The auditor or employer may reschedule the audit when unforeseen circumstances arise. Immediate notification should be given when a scheduled date cannot be kept. Requests to reschedule should be kept to a minimum.
Participation During the Audit
The business owner is not required to be present at the audit. A staff representative can be designated to work directly with the auditor. If possible, the owner should be available by phone.
An auditor can work directly with an accountant if they are an active agent on the employer’s tax account. If there is not an active agent on the account, the employer may assign an agent on myIowaUI or designate an agent by completing the Employer’s Authorization section of the Pre-Audit Questionnaire. The owner should be available by phone to answer questions the agent cannot.
Records Examined by the Auditor
Iowa Administrative Code 871 Chapter 22.1 requires all employers to keep adequate records for reporting payroll. All documents used to track payroll should be provided.
Records requested for examination are listed below and in the Audit Notification letter. Any records maintained in electronic format do not need to be printed, as long as the auditor is granted access. Additional records may be requested at the time of the audit.

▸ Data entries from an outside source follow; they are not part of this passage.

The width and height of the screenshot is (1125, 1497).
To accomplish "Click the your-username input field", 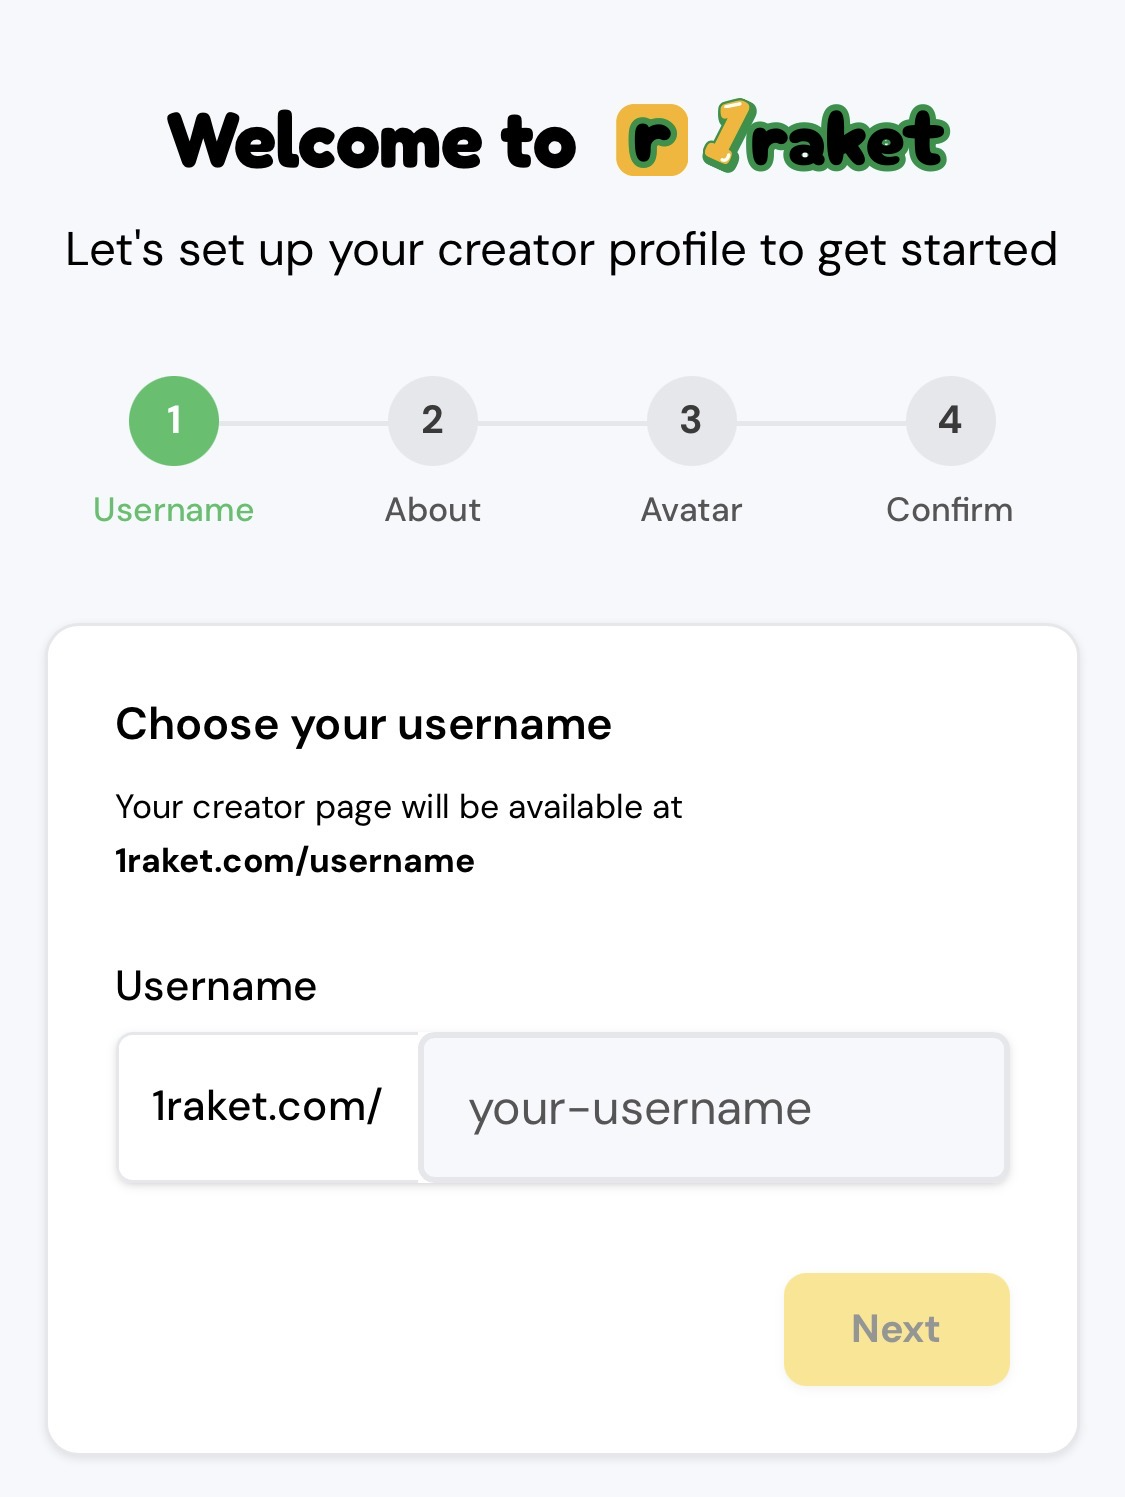I will pyautogui.click(x=714, y=1107).
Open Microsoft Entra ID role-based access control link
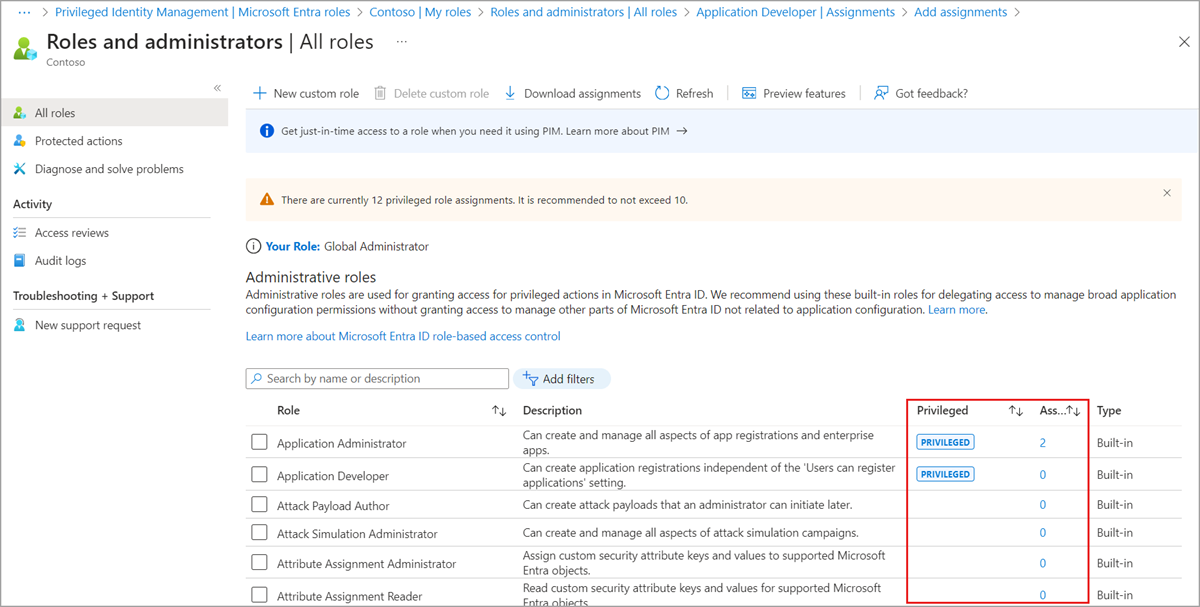The height and width of the screenshot is (607, 1200). click(403, 336)
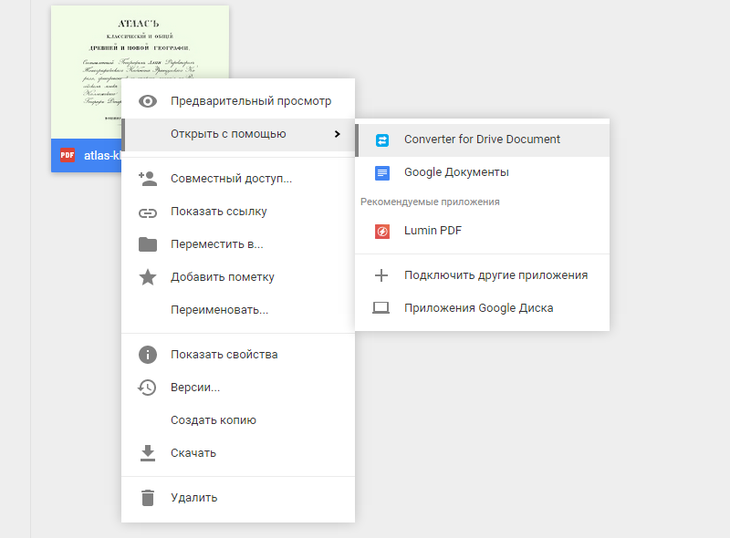This screenshot has height=538, width=730.
Task: Click the folder icon beside Переместить в
Action: pyautogui.click(x=148, y=245)
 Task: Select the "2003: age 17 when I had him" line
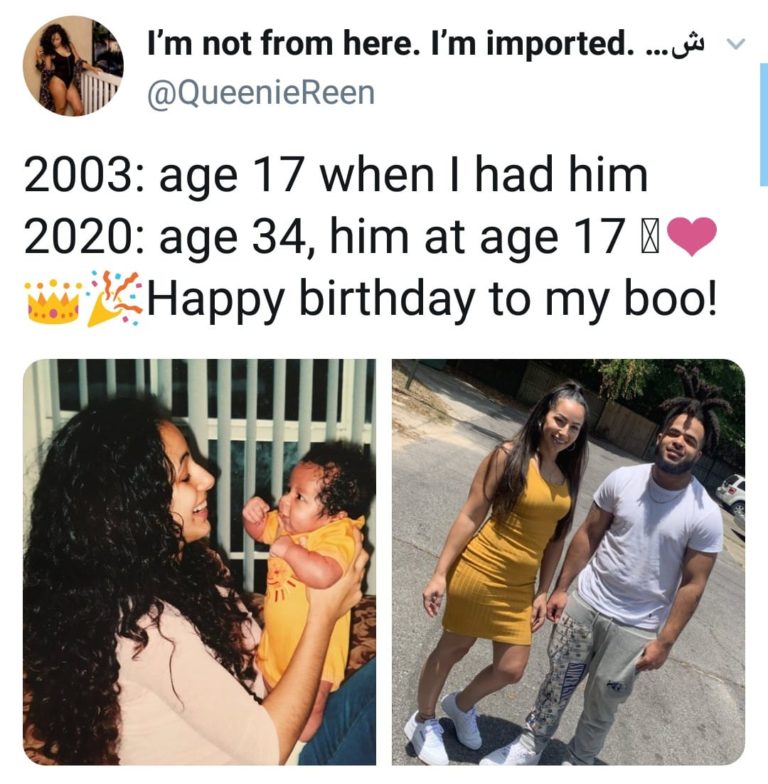coord(336,175)
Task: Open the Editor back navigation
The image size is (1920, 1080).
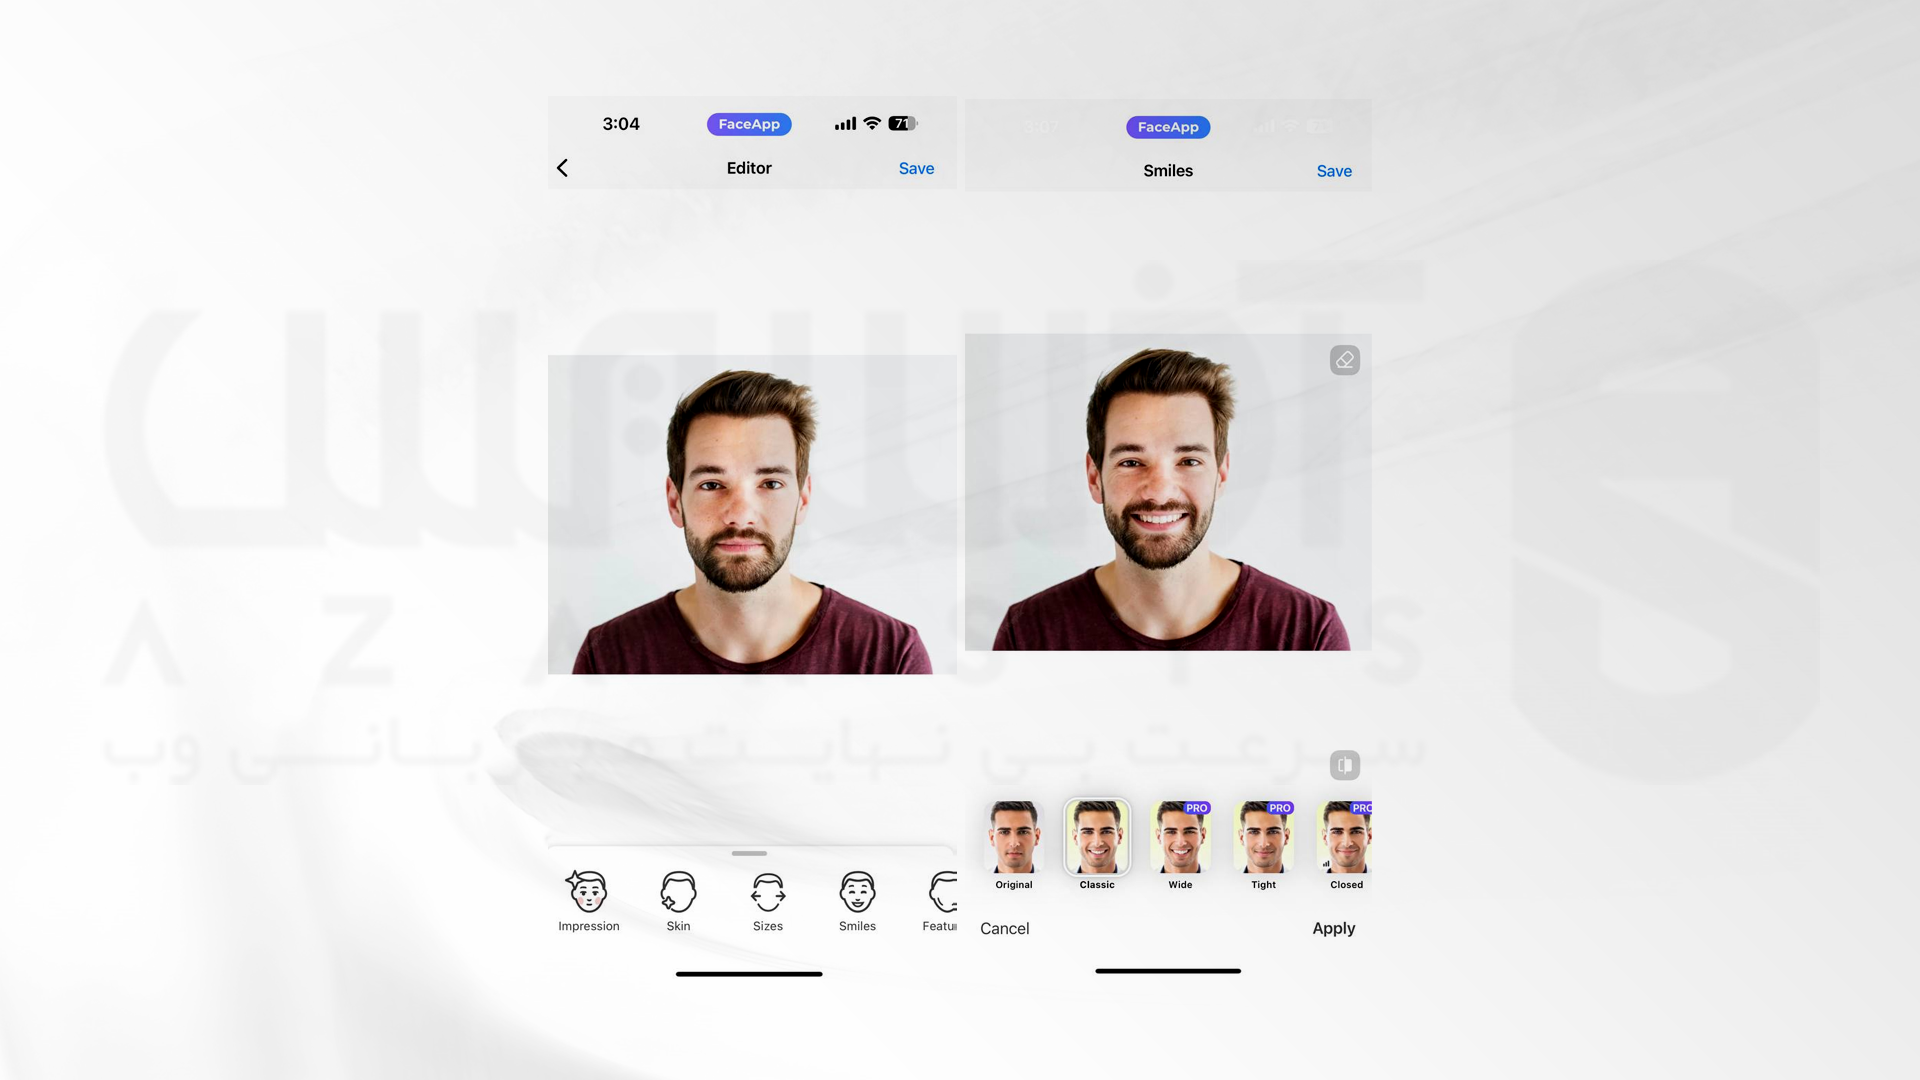Action: coord(563,167)
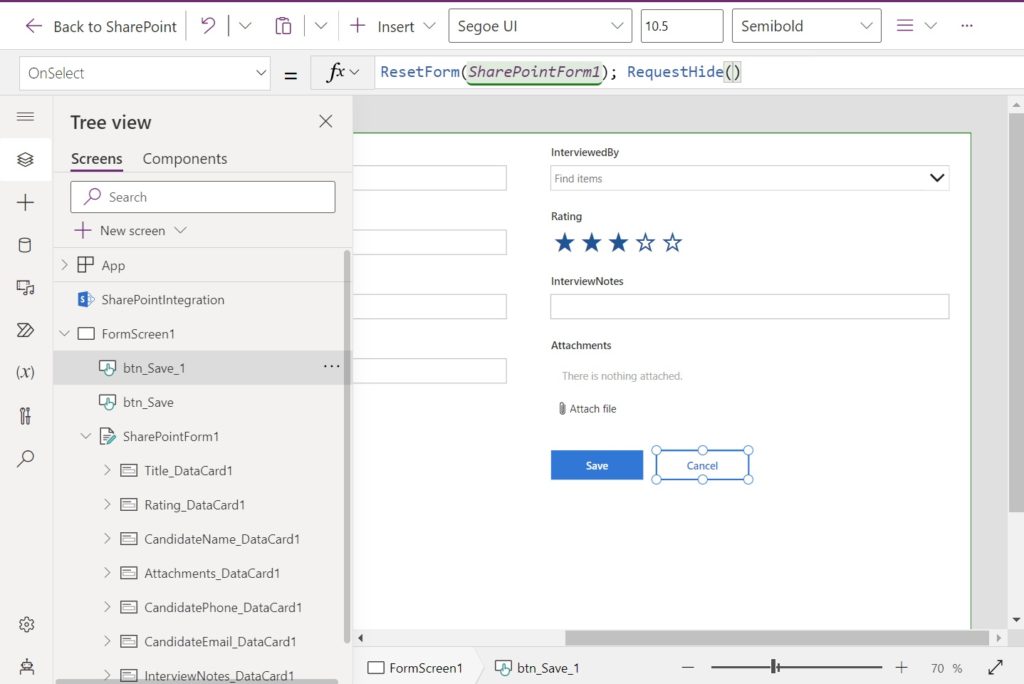The width and height of the screenshot is (1024, 684).
Task: Switch to the Components tab
Action: click(185, 159)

- IRS 940, 941, 1099, 1096
- earnings records of each employee
- W-2s and W-3
- general ledger detail/chart of accounts
- business income tax return
- financial statements
- cash disbursement journal
- petty cash records
- payroll register, journal or time sheets
- corporate minutes
- master vendor listing/vendor files
- bank statements
- canceled checks, check register or stubs
- any other records showing payments to individuals for services performed
- documents showing non-payroll payments to individuals, such as: invoices, business cards, certificates of insurance, contracts, receipts, etc.
If the records cannot be provided on the scheduled date, contact the auditor immediately. The auditor will reschedule the audit allowing the employer reasonable time to gather records.
Under Iowa law employers are required to provide records for examination as defined in Iowa Administrative Code 871 Chapter 22.17(2). A refusal to provide records can result in a subpoena in accordance with Iowa Administrative Code 871 Chapter 22.17(3).
Payments to individuals that were not processed through the payroll system must be analyzed. The United States Department of Labor and Iowa Administrative Code 871 Chapter 22.17 require each audit to include a search for unreported wages and/or misclassified workers. These types of payments may be found when examining non-payroll records.
Under Iowa UI law, an individual being paid for services performed is presumed to be an employee unless facts determine the worker is an independent contractor. Determinations concerning employer-employee relationships and independent contractor relationships are based on Iowa Administrative Code 871 Chapter 23.19.
Results of an Audit
The auditor will discuss the preliminary results of the audit upon completion of field work. In addition, a Post-Audit Report will be mailed when the audit has been completed. The employer can view their online account for any changes.
The auditor will contact the employer and request payment for any amounts due. The employer can make a payment electronically or by mail. If full payment cannot be made at the conclusion of the audit, a payment plan can be established. If the audit creates a credit, the employer may apply the amount to the next quarterly report or request a refund.
Decisions made based on audit findings may be appealed. Instructions for appeal are included in the Post-Audit Report.